### Provided passage
——————————
Such heat exchangers are generally known.
An example of a heat exchanger is a recuperator which is used for instance to recover waste heat from a process in order hereby to lessen the heat (or cold) consumption. In a recuperator the media from which heat is extracted, respectively to which it is transferred, are mutually separated. This in contrast to a so-called regenerator wherein the heat is transferred via an intermediate heat capacity by causing both media to flow therethrough alternatingly.
Known heat exchangers are frequently embodied as so-called cross-current heat exchangers, plate heat exchangers or tube and shell heat exchangers, wherein the counterflow principle is applied.
These devices have in common that the required power can only be realized in a large volume. Another drawback lies in the fact that greater flow losses occur. Yet another drawback lies in the fact that the temperature distribution in such known heat exchangers often results in stresses in the material so that the choice of materials is limited. This results generally in increased cost.
Another drawback of the tube and shell heat exchanger is that a large number of pipes must be connected to a manifold, which results in higher costs, while in addition a uniform flow distribution is difficult to obtain on the shell side, whereby the efficiency is adversely affected. Another drawback is that the flow is too turbulent to obtain a sufficiently high heat transfer, whereby a high flow resistance and vibrations are generated.
From GB-A-2170586 a heat exchanger is known, comprising ducts of a first type and ducts of a second type, the ducts of both types having an identical cross-section, being parallel and at least partially mutually adjacent arranged in a housing, and in cross-section arranged in a regular pattern, the ducts being separated by separating walls wherein substantially each of the separating walls is bounded on at least one side by a duct of the first type and by a duct of the second type at the other side, the heat exchanger comprising at least one connecting piece adapted for connecting one end of the ducts of the first type to a first connection and one end of the ducts of the second type to a second connection.
——————————
### Information shown
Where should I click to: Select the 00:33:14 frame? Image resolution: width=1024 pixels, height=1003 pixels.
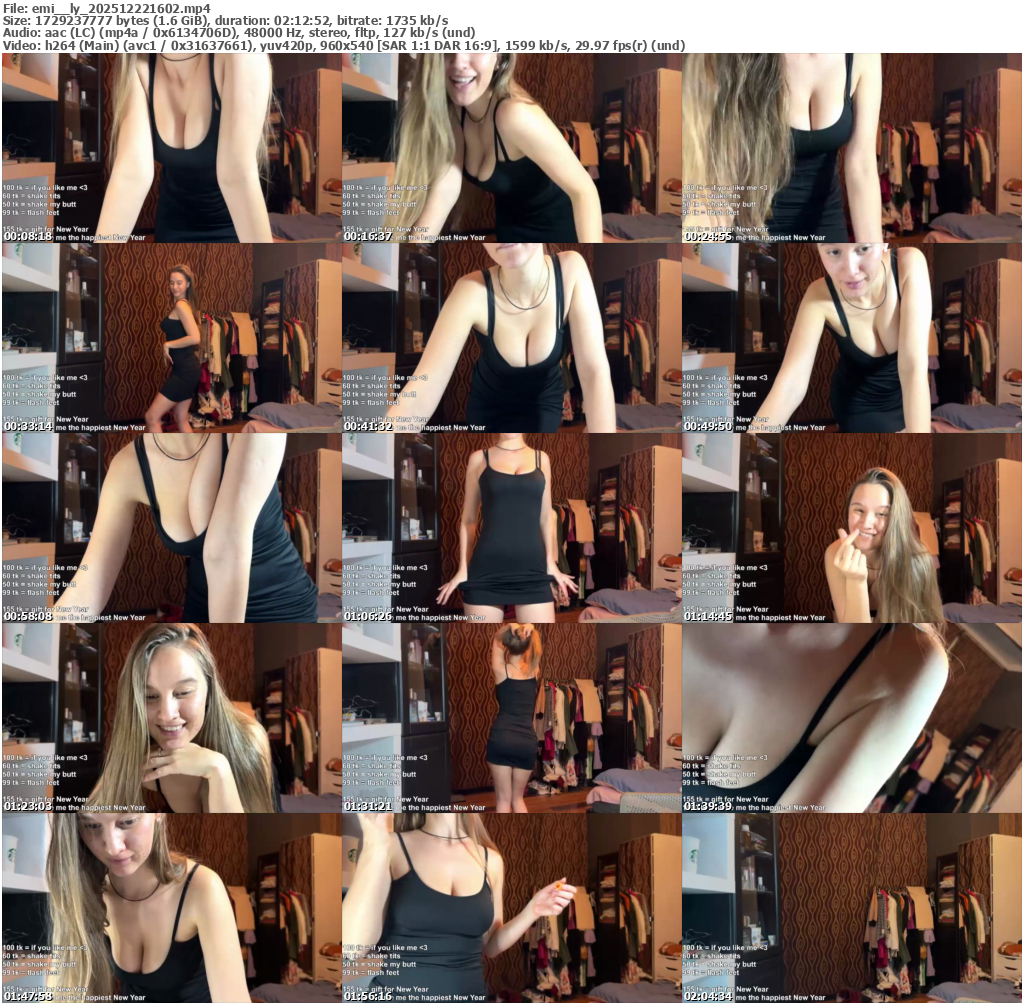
——————————
### Tasks to perform
A: Reproduce the heat exchanger passage word for word between "Such heat exchangers" and "flow therethrough alternatingly.", inclusive.
B: In the heat exchanger passage, what limits the choice of materials in known heat exchangers?

### Answers by task
A:
Such heat exchangers are generally known.
An example of a heat exchanger is a recuperator which is used for instance to recover waste heat from a process in order hereby to lessen the heat (or cold) consumption. In a recuperator the media from which heat is extracted, respectively to which it is transferred, are mutually separated. This in contrast to a so-called regenerator wherein the heat is transferred via an intermediate heat capacity by causing both media to flow therethrough alternatingly.

B: Their temperature distribution often causes stresses in the material, and these stresses limit the choice of materials.